Ya hace tiempo que en las aceras del Central, los domingos de mañana, hay silencio de misa aunque juegue el Octavio. Se siente umbrío, aunque luzca el sol. Es la quietud que precede a la nada. El Valladolid visita Vigo a esquela puesta. El segundo, en dura batalla por el ascenso directo, contra el colista, desahuciado. El equipo vallisoletano ha sido confeccionado para regresar a su ser natural, con apellidos de peso: Camino, Hernández, Lorasque, Delgado Ávila... Está Javi Díaz, que vivió glorias académicas, y Kalman, de paso efímero. El Valladolid tiene de todo y de sobra.

Un rumor, sin embargo, agita el recogimiento de los alrededores. Un ligero crepitar, que quizás parezca un acúfeno del oído. Prosigue y se mantiene, sin embargo, hasta devenir en griterío. El Octavio planta cara. Esta vez encaja las adversidades, el 0-3 de salida en cada periodo, las tres exclusiones de la primera mitad, los siete minutos sin anotar en la segunda, entre el minuto 40 y el 47. Los académicos se apoyan sobre la actuación asombrosa de García Lloria y su eléctrica actividad defensiva. En ataque, es el brazo de Gayoso, un Perunicic por florecer, el que acribilla a los castellanos. Que al final imponen su oficio y su muchedumbre. Al Octavio le queda el ruido como prueba de vida.

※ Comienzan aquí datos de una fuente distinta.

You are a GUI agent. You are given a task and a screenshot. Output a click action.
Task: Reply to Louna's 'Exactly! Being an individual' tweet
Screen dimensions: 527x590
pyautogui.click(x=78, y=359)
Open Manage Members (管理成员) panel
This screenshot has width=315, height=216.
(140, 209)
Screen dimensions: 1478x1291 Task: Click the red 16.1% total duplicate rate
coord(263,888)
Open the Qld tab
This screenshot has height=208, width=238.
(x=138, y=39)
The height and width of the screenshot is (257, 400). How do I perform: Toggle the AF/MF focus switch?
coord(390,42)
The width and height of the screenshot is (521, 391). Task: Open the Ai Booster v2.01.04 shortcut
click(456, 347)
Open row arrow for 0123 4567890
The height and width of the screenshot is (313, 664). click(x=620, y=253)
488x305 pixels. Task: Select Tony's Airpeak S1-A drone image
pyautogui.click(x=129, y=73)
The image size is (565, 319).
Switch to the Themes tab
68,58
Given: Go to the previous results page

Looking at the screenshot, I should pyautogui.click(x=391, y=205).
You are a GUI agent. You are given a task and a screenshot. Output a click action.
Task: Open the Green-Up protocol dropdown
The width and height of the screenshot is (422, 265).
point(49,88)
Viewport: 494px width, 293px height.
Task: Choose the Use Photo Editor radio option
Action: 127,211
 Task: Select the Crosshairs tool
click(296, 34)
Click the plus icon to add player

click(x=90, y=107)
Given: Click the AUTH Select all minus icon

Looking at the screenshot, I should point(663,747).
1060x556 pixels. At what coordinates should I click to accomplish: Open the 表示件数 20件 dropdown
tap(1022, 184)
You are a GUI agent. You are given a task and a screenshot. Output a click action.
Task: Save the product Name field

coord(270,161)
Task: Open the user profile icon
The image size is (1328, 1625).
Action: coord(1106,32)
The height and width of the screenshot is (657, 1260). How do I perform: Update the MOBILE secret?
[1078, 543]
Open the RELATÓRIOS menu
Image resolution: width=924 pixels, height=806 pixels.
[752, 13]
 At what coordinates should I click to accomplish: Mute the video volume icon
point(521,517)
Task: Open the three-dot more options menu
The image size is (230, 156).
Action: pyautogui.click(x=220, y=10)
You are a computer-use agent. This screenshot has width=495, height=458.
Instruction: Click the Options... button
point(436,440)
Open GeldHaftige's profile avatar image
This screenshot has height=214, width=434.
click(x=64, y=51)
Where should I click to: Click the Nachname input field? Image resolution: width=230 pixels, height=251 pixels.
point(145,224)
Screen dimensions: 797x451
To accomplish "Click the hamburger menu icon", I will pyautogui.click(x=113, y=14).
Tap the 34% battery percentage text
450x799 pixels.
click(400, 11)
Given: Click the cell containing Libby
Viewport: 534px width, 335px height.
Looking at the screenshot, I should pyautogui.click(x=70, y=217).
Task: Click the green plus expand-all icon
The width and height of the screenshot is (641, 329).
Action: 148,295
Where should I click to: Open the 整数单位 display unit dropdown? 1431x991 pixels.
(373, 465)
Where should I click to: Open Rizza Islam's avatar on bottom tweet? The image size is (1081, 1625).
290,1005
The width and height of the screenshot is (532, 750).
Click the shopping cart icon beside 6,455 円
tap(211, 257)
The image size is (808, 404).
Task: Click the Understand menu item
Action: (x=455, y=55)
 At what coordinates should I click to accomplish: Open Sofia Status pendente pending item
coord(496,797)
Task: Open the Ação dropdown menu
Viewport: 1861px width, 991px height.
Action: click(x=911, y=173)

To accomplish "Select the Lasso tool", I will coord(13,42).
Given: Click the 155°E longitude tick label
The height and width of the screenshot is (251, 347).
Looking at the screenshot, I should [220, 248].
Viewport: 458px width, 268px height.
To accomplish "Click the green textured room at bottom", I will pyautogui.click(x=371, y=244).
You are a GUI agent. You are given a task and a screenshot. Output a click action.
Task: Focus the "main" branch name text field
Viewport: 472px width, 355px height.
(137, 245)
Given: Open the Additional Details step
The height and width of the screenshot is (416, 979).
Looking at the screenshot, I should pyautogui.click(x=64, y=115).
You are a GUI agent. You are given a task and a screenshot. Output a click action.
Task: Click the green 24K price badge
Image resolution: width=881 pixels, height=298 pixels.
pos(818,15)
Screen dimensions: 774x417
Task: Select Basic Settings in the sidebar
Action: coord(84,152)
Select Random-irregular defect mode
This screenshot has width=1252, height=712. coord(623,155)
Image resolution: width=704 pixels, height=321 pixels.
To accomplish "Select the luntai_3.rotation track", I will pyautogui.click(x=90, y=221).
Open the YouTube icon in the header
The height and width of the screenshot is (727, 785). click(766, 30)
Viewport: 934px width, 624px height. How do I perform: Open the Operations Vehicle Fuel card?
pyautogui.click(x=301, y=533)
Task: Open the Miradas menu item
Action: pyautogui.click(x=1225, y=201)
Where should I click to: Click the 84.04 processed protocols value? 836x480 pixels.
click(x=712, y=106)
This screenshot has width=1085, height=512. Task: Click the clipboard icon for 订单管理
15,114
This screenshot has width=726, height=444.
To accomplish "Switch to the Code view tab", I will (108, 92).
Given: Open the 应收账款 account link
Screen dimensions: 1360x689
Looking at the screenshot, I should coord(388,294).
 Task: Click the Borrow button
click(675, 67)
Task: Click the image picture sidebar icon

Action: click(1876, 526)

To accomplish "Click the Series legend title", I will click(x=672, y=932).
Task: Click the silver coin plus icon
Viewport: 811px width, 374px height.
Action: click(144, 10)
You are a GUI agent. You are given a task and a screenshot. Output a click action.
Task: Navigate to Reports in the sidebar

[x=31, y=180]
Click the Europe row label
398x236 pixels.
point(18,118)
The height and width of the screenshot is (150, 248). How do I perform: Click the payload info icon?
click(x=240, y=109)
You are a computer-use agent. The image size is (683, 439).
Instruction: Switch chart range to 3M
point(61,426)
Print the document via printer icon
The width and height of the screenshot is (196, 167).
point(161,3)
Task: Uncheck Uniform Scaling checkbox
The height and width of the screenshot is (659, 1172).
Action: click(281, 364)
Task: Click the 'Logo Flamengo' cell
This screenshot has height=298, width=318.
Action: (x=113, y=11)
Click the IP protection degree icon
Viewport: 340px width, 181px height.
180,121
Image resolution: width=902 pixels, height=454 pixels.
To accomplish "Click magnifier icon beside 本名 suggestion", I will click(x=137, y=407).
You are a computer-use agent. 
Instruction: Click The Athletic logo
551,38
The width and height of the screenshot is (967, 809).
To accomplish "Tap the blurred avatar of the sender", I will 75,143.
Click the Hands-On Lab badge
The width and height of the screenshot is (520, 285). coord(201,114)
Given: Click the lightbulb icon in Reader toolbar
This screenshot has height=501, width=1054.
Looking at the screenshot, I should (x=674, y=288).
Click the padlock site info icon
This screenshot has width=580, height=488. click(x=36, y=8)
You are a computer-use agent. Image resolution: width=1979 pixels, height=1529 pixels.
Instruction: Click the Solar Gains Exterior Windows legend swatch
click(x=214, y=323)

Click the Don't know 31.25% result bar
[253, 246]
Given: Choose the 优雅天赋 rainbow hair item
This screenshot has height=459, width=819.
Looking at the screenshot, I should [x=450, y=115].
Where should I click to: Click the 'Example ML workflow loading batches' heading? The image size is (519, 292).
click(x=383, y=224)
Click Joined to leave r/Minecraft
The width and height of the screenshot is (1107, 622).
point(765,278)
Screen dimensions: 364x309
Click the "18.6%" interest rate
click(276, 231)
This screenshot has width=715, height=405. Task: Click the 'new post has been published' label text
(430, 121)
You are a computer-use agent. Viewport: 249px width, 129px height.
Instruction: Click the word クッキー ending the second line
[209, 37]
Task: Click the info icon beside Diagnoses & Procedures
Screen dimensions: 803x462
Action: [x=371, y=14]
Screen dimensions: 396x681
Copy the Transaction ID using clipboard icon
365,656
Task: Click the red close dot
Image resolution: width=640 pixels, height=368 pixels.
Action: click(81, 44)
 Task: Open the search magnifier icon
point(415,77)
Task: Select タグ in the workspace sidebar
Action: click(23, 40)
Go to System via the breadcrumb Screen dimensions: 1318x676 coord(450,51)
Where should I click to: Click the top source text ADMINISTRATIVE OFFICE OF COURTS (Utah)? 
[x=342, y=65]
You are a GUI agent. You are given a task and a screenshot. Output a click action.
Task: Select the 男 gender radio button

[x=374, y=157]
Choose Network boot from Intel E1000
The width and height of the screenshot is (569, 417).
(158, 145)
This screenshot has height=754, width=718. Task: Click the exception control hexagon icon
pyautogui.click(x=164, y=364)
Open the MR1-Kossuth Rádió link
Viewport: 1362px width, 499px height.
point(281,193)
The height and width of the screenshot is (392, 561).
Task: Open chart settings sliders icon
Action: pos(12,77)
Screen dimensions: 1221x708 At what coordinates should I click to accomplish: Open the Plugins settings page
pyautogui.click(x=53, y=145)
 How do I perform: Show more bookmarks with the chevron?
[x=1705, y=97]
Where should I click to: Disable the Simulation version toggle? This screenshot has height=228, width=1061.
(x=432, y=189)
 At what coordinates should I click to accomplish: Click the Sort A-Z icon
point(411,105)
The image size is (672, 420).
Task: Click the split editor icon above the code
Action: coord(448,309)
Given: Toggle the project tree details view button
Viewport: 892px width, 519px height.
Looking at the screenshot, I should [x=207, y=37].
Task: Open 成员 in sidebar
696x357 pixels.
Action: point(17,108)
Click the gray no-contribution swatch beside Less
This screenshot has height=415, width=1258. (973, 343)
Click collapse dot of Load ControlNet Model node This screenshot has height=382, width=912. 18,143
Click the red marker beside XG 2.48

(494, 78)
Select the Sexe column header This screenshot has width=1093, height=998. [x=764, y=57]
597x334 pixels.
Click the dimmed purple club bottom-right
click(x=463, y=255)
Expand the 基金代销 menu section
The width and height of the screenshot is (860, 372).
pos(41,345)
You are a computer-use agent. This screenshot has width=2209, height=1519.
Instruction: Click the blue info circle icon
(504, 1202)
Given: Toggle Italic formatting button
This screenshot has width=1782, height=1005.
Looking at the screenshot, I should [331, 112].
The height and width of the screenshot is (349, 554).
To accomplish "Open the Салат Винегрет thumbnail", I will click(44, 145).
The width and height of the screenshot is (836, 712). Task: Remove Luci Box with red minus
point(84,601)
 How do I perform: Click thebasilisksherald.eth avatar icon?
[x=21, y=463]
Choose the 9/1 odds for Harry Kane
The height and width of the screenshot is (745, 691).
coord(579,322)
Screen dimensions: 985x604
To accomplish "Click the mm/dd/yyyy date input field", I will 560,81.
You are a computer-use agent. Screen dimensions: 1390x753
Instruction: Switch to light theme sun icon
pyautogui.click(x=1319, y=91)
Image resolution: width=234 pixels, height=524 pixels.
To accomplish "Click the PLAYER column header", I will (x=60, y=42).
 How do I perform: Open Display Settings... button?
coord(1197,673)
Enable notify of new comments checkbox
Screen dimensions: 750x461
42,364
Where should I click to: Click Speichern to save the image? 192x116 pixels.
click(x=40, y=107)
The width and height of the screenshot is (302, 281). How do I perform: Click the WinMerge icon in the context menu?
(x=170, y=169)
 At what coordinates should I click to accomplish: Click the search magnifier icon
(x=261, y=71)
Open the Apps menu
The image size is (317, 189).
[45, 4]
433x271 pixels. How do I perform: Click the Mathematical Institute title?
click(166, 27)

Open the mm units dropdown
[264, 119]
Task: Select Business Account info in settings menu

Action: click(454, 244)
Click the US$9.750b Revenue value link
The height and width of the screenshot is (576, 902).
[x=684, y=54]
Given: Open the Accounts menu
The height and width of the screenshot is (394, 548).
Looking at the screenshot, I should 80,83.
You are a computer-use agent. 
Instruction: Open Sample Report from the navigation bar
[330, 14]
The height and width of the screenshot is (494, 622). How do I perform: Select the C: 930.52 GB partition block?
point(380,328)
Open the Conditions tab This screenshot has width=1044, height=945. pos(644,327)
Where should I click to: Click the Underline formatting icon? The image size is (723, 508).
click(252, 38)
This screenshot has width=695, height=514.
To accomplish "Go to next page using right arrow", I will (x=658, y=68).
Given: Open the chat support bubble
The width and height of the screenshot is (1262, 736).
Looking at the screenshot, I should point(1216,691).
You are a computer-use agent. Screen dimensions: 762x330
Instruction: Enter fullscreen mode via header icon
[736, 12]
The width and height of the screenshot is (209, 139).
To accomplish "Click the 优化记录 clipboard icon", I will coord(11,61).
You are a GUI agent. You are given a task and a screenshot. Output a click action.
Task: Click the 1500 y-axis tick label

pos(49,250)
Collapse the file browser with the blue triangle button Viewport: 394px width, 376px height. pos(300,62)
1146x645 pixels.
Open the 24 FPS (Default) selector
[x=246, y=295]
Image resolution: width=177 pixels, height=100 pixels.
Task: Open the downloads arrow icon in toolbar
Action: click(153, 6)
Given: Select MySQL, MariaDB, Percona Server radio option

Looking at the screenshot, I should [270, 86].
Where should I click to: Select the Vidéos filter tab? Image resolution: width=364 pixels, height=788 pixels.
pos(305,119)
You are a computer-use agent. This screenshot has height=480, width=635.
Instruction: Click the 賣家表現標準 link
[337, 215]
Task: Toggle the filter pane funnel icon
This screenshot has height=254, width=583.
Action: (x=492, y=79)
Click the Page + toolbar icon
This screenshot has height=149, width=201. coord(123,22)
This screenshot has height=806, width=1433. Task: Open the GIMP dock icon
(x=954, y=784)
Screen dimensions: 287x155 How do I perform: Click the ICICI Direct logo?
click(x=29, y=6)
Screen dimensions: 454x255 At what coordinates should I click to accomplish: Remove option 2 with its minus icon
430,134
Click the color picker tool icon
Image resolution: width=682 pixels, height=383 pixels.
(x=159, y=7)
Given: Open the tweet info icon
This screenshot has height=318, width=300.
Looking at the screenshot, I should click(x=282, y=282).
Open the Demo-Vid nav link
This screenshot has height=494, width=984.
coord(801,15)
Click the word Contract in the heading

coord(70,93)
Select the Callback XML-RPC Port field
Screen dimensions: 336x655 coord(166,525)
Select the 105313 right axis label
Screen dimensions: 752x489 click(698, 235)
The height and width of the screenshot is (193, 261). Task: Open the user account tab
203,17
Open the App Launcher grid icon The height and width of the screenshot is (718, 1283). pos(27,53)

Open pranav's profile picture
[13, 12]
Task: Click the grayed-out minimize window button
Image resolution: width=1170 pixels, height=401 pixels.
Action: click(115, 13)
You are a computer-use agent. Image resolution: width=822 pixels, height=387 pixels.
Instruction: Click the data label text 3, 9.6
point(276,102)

Al Octavio se le tasa en lo acústico, con el fonendo. Cuando los chiquillos callan y otorgan, agachando la cabeza, el adversario se sabe ganador. Resisten si se encorajinan y se gritan los ánimos y las ayudas. El equipo vigués volvió a ser ayer el de la pasada campaña: enérgico, atrevido en las transiciones, impreciso pero voluntarioso, valiente incluso en sus fallos, con ese punto de desorden que se le contagia al adversario. Jabato, que no ha parado de agitar sus sistemas y sus combinaciones, apostó ayer por Gayoso desde el inicio. Javi Díaz no supo descifrar nunca los lanzamientos desde nueve metros del coruñés. El portero rosaleiro se fue el banco en el minuto 27, atónito en su rendición.

El Octavio había sabido voltear el encuentro: del 0-3 al 3-3, su primera ventaja en el 6-5 del minuto 12 y opciones perdidas de elevarse hasta el 8-5 después. El Valladolid se estrellaba una y otra vez contra el revoloteo rojillo en defensa, de anticipación para compensar la inferioridad en centímetros y kilos. Lloria provocaba ovaciones en su propio banquillo y la tentación de sumarse en el contrario. Pero los pucelanos no consintieron que sus anfitriones se les fuesen. La conexión con el pivote, Nico López o Lorasque, constituyó su alimento (10 de los 27 goles llegaron de esa manera). Suficiente para dejar todo en tablas al descanso.

El Valladolid quiso quebrar otra vez la voluntad académica en el segundo arranque. Como tantos otros han hecho y ellos habían comprobado en los vídeos. El 12-15 se les antojó suficiente. El Octavio, sin embargo, estaba esta vez frenético, poseído por la furia y seguramente descargado de nerviosismo por saberse casi condenado. Jugaron los chavales a la esperanza perdida, como se le llamaba a las cargas suicidas del XVII. Siempre a uno o dos de distancia, al borde del empate, más amplios que de costumbre en la circulación pero escasamente efectivos por los extremos. Un error arbitral, de los pocos en una pareja buena y dialogante, y el brazo infinito de David Fernández finiquitaron el encuentro. Que no el ruido, aunque sea de estertor.